British novelist, producer and director

Brian Hennigan is a Scottish novelist, producer and director. Born in Edinburgh, Scotland, he graduated from the University of St. Andrews with a degree in Philosophy with International Relations. Hennigan then taught English at Lanzhou University in the People's Republic of China, and at TDK in Akita Prefecture, northern Japan. He subsequently obtained an MSc in Japanese from Stirling University, Scotland.

Hennigan worked in marketing with Nissan Europe, Pringle of Scotland, The Macallan Malt Whisky and Australian property company Lend Lease.

Hennigan's first novel, Patrick Robertson: A Tale of Adventure, was published by Jonathan Cape in 2000 and re-published by Polygon, an imprint of Birlinn Limited in 2006. The book was re-released for America in 2016. A second novel, The Scheme of Things, was published in 2005 by Polygon. Following the publication of his second novel, Hennigan served as a weekly columnist for the Edinburgh Evening News. His most recent work was the 2009 short story "The Kelso Occupation," which appeared in the debut issue of Gutter magazine. Patrick Robertson, numerous short stories and the play A Table for St. Bernard have been broadcast on BBC Radio Four. The BBC has also commissioned Hennigan to develop multiple sitcoms.

From 2008–2009 Hennigan studied at the Los Angeles City College Film School, during which time he interned with producer Gail Mutrux. His first short film, Duck Man, was shown at the American Film Institute Festival in Dallas, the Mill Valley Film Festival and Silver Lake Film Festival in California, and at the Molodist International Film Festival in Kyiv. He followed this with the short film Background Specialist in 2012. He served as executive producer on the 2012 documentary The Unbookables.

A comedy producer at the Edinburgh Festival Fringe, Hennigan produced the UK debuts of stand-up comedians Doug Stanhope, Maria Bamford, Laurie Kilmartin and Dwight Slade.

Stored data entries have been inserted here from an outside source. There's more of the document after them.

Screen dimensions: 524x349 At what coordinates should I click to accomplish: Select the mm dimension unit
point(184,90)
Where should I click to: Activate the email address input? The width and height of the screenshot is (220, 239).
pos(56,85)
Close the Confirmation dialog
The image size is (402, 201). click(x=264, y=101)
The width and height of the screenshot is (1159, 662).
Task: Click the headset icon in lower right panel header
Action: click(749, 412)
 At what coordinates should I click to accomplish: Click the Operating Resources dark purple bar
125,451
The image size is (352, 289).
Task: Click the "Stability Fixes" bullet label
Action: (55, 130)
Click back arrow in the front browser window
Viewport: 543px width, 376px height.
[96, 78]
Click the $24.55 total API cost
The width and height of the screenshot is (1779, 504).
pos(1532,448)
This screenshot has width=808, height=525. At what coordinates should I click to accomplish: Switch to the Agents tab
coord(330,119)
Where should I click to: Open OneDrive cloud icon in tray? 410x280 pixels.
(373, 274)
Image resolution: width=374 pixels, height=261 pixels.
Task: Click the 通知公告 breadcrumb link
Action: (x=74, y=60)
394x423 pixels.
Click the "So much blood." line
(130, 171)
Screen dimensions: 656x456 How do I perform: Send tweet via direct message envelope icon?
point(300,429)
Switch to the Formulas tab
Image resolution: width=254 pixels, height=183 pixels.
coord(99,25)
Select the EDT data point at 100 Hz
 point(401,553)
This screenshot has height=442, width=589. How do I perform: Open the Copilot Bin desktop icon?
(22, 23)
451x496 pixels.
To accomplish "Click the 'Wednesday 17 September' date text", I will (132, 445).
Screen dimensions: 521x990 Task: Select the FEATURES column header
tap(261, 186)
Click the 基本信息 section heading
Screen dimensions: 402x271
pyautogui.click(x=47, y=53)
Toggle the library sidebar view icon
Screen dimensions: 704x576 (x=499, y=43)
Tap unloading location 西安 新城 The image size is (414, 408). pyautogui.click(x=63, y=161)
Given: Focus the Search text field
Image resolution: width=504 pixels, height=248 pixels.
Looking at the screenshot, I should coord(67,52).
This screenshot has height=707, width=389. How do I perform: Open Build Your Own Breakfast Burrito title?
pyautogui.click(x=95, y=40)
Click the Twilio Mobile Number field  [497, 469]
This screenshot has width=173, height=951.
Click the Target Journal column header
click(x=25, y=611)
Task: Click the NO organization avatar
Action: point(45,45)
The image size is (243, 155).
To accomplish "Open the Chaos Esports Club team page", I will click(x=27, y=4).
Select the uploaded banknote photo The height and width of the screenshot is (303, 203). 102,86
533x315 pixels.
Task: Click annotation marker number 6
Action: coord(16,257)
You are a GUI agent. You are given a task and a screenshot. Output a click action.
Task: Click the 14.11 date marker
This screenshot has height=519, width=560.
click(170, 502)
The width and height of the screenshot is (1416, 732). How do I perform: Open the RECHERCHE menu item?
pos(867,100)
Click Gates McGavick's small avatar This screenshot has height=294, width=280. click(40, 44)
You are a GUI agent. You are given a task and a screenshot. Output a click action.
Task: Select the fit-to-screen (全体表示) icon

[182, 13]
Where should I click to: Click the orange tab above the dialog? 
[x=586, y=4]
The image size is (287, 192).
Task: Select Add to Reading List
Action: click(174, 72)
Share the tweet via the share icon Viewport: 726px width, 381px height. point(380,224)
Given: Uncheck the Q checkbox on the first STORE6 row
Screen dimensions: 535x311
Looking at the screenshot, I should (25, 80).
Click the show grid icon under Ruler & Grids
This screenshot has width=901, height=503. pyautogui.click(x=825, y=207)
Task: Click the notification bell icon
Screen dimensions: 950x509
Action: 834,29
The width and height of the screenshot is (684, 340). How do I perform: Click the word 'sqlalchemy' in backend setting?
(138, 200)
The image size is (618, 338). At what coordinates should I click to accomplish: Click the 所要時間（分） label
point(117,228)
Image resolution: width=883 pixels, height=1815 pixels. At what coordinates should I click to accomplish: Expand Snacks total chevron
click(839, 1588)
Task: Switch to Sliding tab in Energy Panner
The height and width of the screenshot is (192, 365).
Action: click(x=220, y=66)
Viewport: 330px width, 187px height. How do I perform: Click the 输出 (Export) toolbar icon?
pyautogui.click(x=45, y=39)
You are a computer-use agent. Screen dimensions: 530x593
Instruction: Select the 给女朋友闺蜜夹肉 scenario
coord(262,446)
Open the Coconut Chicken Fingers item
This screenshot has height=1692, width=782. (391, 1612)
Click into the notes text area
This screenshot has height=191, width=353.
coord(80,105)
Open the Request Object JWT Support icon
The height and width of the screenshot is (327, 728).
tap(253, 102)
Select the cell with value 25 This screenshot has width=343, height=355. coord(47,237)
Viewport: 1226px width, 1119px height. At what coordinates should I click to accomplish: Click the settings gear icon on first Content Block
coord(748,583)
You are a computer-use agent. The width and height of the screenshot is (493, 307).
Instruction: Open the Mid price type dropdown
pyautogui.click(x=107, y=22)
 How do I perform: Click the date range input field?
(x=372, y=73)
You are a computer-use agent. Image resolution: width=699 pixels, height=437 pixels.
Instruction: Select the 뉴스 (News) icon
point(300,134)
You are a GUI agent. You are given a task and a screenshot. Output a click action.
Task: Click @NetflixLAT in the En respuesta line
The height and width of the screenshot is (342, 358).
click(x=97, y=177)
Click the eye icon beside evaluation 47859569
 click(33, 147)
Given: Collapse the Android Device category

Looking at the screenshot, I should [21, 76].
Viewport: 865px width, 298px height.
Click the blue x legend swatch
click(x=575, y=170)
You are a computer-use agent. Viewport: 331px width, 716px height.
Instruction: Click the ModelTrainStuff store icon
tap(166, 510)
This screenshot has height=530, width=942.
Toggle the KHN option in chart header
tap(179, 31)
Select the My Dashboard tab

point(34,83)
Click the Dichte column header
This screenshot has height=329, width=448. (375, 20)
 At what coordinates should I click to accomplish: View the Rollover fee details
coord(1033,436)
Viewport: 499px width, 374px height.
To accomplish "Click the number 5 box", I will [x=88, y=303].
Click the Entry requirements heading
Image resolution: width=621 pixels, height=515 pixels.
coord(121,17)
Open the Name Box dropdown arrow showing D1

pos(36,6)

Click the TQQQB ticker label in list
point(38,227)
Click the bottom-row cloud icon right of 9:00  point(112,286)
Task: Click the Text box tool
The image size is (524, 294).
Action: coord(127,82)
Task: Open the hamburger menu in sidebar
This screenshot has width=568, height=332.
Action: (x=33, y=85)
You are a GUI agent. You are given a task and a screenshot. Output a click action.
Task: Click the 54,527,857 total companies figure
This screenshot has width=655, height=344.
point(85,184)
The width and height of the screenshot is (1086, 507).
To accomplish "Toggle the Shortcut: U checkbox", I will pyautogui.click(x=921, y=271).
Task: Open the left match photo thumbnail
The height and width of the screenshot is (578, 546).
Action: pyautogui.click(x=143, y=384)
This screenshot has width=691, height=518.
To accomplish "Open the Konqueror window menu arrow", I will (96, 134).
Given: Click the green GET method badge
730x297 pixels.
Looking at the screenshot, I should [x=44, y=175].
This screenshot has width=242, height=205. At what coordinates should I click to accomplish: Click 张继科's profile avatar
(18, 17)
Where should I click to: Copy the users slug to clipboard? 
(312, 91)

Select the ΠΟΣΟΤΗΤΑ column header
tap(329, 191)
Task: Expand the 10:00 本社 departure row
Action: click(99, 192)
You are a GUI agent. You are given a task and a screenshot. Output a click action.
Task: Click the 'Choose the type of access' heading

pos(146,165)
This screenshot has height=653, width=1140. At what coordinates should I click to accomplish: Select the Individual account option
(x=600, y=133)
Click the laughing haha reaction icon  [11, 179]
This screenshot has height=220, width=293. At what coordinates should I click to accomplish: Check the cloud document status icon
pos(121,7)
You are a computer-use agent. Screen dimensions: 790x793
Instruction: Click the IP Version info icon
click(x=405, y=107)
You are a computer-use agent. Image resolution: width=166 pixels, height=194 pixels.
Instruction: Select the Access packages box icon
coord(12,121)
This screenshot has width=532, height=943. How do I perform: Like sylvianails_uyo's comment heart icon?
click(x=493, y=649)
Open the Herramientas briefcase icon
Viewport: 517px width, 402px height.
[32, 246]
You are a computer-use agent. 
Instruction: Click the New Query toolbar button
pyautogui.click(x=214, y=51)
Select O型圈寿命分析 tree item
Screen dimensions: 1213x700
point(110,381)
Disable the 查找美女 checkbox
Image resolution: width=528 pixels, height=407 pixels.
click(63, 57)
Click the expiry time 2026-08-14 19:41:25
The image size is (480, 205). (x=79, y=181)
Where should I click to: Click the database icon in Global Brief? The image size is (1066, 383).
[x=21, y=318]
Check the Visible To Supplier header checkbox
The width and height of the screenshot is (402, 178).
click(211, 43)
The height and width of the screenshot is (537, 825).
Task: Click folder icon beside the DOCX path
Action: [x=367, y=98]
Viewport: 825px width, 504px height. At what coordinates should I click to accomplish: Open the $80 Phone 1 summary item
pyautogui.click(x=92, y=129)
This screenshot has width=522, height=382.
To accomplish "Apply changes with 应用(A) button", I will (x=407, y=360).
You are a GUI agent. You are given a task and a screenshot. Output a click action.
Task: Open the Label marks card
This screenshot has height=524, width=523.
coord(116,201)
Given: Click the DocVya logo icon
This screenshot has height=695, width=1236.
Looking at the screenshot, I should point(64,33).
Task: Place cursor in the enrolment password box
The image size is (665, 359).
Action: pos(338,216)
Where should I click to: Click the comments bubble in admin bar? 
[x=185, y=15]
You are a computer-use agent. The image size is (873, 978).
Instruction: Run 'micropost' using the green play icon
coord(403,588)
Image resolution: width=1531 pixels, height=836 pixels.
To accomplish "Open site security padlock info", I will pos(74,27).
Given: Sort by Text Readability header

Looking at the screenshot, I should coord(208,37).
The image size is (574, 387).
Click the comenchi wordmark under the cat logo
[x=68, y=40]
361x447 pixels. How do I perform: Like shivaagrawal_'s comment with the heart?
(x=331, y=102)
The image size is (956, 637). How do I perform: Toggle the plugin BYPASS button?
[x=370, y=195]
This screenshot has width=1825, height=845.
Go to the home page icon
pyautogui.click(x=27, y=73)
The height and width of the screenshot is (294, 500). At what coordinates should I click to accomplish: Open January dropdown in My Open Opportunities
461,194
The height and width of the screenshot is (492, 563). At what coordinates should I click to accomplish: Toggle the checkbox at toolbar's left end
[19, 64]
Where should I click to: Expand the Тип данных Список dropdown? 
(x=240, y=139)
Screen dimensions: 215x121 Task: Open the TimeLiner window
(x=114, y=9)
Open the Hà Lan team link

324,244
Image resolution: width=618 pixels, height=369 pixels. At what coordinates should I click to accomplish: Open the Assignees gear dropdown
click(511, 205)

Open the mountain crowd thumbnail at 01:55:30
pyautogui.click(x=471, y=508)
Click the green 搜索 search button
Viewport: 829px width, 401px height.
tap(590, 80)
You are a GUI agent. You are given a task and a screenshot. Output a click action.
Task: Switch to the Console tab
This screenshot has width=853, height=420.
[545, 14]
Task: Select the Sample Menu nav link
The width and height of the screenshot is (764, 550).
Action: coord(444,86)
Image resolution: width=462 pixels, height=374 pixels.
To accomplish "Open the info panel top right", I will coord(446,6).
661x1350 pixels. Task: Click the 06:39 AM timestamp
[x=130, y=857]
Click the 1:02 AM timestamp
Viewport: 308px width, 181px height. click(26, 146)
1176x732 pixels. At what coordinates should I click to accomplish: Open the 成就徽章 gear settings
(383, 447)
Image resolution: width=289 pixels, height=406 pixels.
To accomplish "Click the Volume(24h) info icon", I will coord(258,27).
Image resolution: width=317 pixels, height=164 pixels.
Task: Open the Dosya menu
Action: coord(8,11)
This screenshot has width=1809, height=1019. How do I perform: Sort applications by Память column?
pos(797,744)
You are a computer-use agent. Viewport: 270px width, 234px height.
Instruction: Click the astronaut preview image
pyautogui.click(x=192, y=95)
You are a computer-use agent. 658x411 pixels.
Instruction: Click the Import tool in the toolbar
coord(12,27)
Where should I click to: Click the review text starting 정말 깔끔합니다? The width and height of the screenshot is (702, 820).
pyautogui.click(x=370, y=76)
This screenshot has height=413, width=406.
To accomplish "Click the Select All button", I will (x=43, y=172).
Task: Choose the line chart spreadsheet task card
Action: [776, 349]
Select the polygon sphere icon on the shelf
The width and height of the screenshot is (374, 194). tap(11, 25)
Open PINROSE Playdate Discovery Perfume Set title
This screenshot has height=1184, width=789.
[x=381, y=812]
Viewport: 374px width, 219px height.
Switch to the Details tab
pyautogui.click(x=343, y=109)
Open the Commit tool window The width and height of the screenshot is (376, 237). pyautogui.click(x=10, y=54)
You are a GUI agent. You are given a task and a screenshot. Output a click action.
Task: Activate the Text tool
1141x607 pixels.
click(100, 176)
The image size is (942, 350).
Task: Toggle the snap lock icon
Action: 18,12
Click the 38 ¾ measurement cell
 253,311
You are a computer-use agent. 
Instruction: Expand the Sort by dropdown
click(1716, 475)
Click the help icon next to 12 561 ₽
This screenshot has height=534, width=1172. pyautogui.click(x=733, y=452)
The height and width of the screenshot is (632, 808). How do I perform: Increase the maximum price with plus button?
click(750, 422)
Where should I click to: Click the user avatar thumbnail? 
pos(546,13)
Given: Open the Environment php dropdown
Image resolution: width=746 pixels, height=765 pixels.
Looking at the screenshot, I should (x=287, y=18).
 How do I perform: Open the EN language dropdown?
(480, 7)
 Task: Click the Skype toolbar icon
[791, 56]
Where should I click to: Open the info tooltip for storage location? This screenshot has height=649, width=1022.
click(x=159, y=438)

He has established a production and management relationship with American stand-up comedian Doug Stanhope, whom he has worked with since 2002. Hennigan directed Doug Stanhope's No Place Like Home.

In addition, he has produced 4 specials for Stanhope:

- Oslo: Burning The Bridge To Nowhere (2011)
- Before Turning the Gun on Himself (2012)
- Beer Hall Putsch (2013)
- Doug Stanhope: No Place Like Home (2016)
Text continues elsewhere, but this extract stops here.